Trevelez liegt in einem Seitental der Alpujarras und klebt, wie die meisten der, zumindest aus der Ferne, schneeweißen Dörfer hier direkt am Hang.
Von der Straße hat man immer wieder einen weiten Blick in das Haupttal. Diese Aussicht kann ein Foto nur sehr unvollkommen wiedergeben, aber ich halte doch immer wieder an, um Bilder zu machen.
Dabei treffe ich auch auf zwei Schweizerinnen, die mit dem Mietauto unterwegs sind. Allgemein wird die Touristendichte etwas höher und immer wieder sind auch Reisebusse anzutreffen.
Die Orte Bubion und Capileira werden mir vom Reiseführer besonders ans Herz gelegt. Beide liegen an der Straße zum Pico Veleta, der höchsten Passstraße Europas. Laut meiner Karte ist diese jedoch zwischen Capileira und dem Gipfel gesperrt, so dass man zum Veleta nur von Granada aus kommen kann.
Bubion stellt sich schon selbst als „Villa Turistica“ vor, aber es gibt einen Parkplatz und so mache ich einen kleinen Rundgang. Bald finde ich mich auf einem Pfad in den Bergen wieder, von wo es immer wieder schöne Ausblicke gibt. Aber ich habe nicht die richtigen Schuhe an, es wird bald Abend und ich weiß nicht, wo dieser Weg hinführt, also drehe ich nach einer halben Stunde wieder um.

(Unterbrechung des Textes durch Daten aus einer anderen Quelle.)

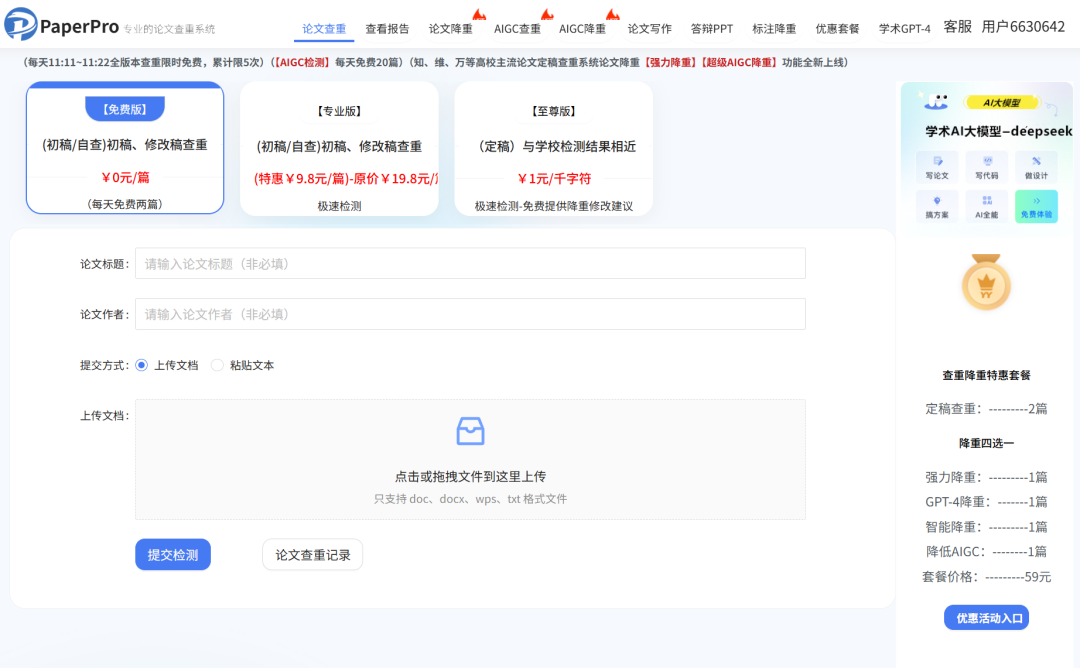Open the AIGC查重 navigation tab
This screenshot has width=1080, height=668.
pos(517,29)
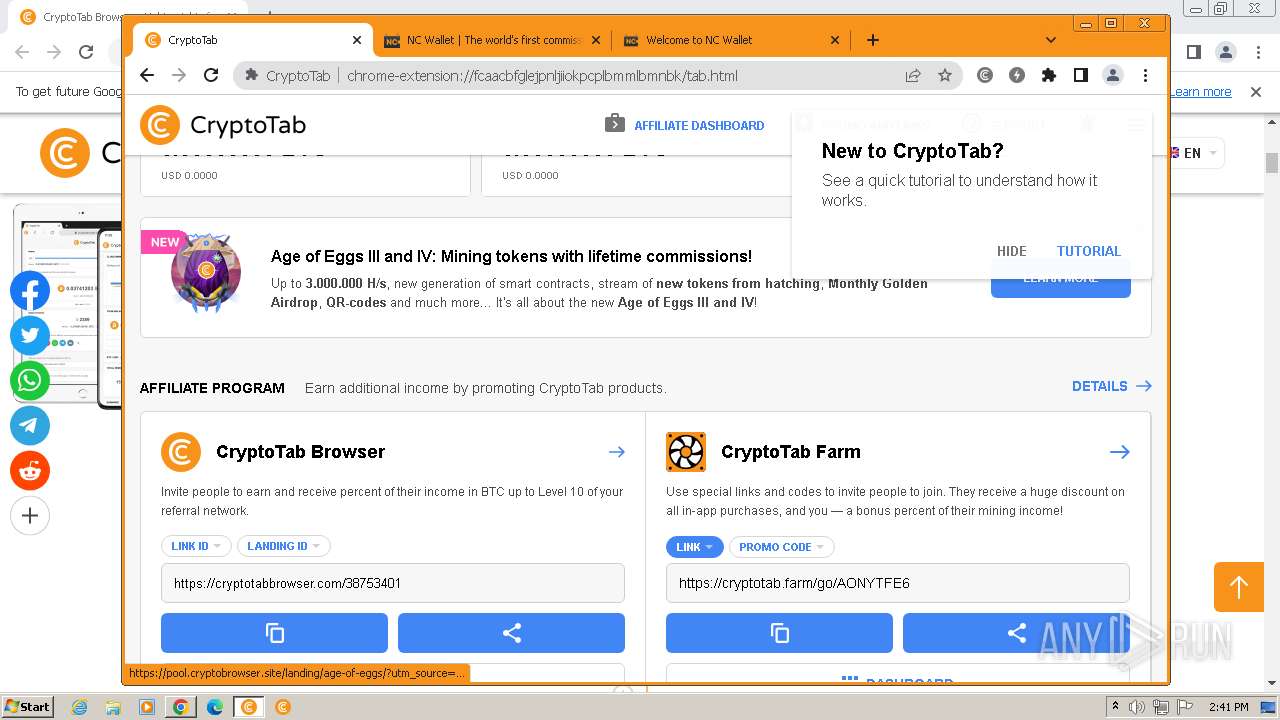This screenshot has height=720, width=1280.
Task: Click the orange scroll-to-top arrow button
Action: 1239,587

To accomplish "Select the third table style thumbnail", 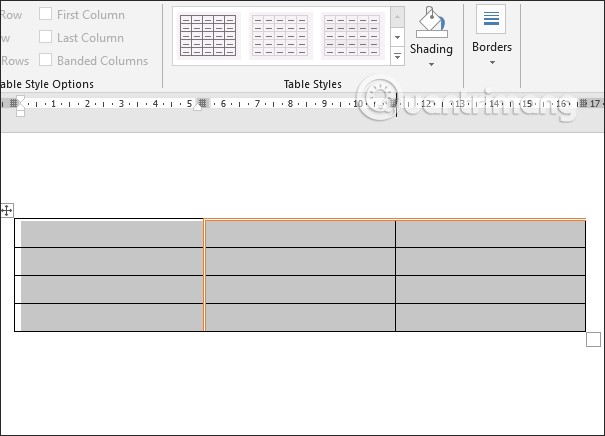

Jetzt noch ein kleiner Bummel durch den Ort und es geht weiter nach Capileira. Hier will ich soweit fahren, bis die Straße tatsächlich gesperrt ist, oder bis ich einen schönen Platz gefunden habe.
Hinter dem Ort weist auch ein Schild die Straße als Sackgasse aus, aber es geht noch einige Kilometer weiter. Zunächst auf Teer, dann auf Schotter. Den Schlagbaum, der die Straße sperrt, finde ich nicht, aber einen schönen Schlafplatz neben ein paar Holzstapeln.

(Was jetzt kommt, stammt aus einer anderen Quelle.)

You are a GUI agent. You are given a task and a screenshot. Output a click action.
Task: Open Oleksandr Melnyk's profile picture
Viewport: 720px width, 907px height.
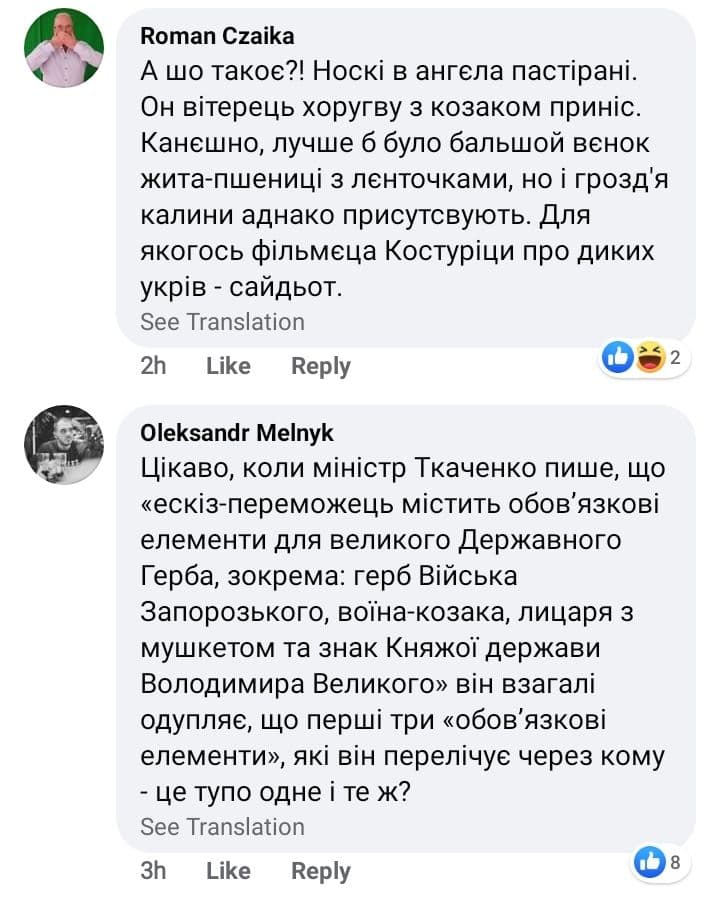point(63,445)
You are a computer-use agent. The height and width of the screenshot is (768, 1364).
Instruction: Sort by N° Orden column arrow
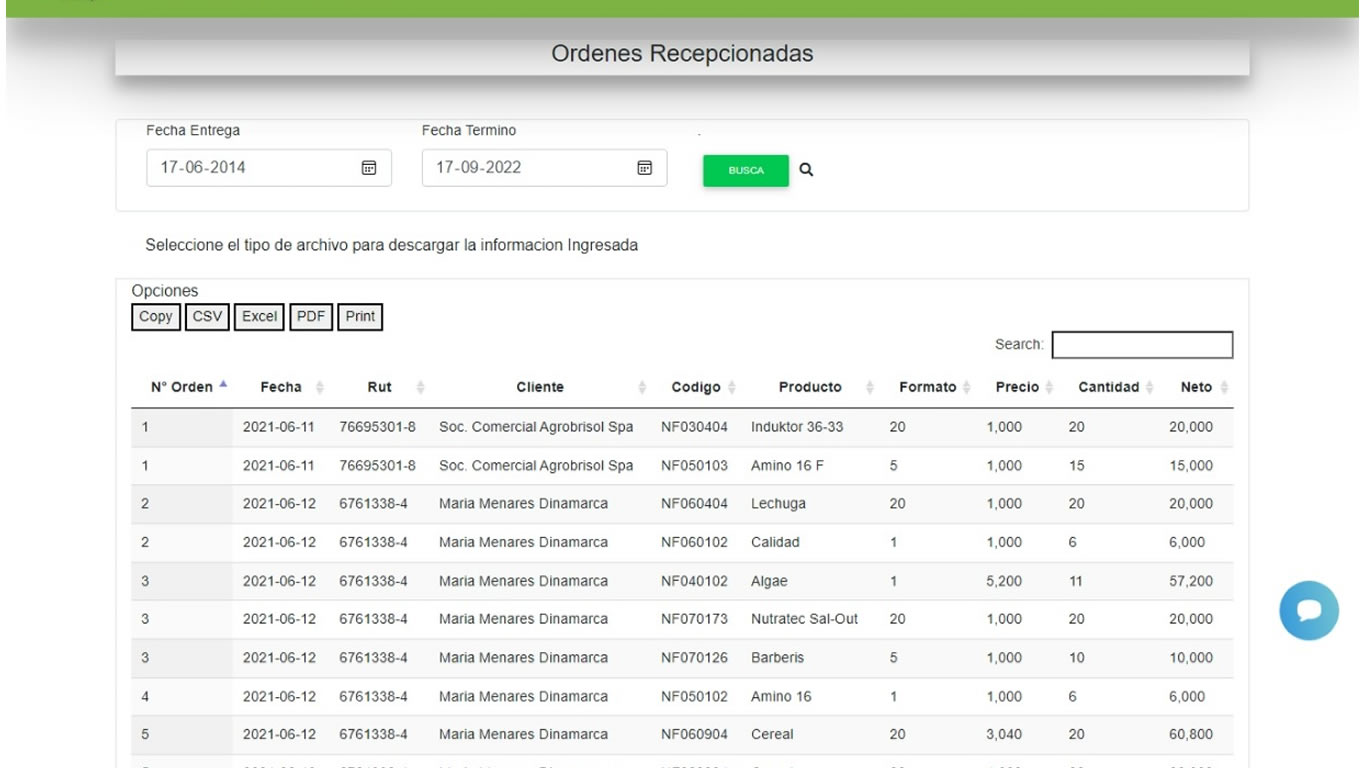[223, 385]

Beim Abendessen scheint die Sonne und danach ist ein wunderbarer Sonnenuntergang zu sehen.
Hin und wieder kommen auch Autos von oben herunter, also scheint dort noch etwas zu sein. Aber das zu Erkunden ist eine Aufgabe für morgen.

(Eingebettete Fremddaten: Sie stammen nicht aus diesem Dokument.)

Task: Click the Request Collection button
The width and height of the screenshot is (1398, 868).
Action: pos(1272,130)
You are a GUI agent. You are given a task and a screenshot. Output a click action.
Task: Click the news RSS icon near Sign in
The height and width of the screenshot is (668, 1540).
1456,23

42. Tag (Dienstag 8. Oktober)
Kaum einen Kilometer weiter steht tatsächlich ein Schlagbaum mit einem Parkplatz davor. Von hier könnte ich in die Sierra Nevada hineinwandern, aber es sieht sehr nach Regen aus, so daß ich bald wieder umdrehe.
Tatsächlich regnet es, während ich durch die Berge am Südrand der Alpujarras fahre.
An den Hängen sind die noch von den Mauren angelegten Terassen zu sehen. Die meisten werden aber nicht mehr genutzt und verfallen langsam.
Auf der Straße sieht man immer wieder alte Männer mit schwer beladenen Pferden, Eseln oder Maultieren.
Bei Mecina de Bombaron erreiche ich wieder die Straße, auf der ich schon gestern unterwegs war. Hier wachsen großblättrige Kakteen mit roten Früchten daran.
Bald geht die Fahrt in Richtung Norden durch die Sierra Nevada und über den 1990m hohen Puerto de la Ragua. Die Straße führt in meist sanften Kurven stetig bergauf und ebenso an der anderen Seite wieder herunter. Auf der anderen Seite der Berge sind einige Lücken in den Wolken und es hat aufgehört zu tröpfeln. Wieder tut sich ein weiter Blick über das Land auf.
In der Ebene ist die Burg von Lacalahorra eine unübersehbare Landmarke. Aber die Straße dorthin ist schon im Ort so schlecht, dass ich auf den Besuch verzichte.
Über eine weite Ebene geht es jetzt in Richtung Guadix. Kurz vor der Stadt senkt sich das Land und überall stehen zerklüftete, aber recht niedrige Berge. Hinter Guadix richte ich mich am Ortsrand von Cortes y Granea für die Nacht ein. Bei einem Erkundungsgang entdecke ich auch hier die für die Gegend typischen Höhlenwohnungen. Diese sind auf den ersten Blick vor allem daran zu erkennen, das plötzlich ein Schornstein aus dem Boden ragt. Wahrscheinlich ist das Gestein der umgebenden Berge so weich, dass hier die Höhlen mit wenig Aufwand gegraben werden können. Dann noch eine Fassade vor den Höhleneingang setzen und fertig ist das Haus.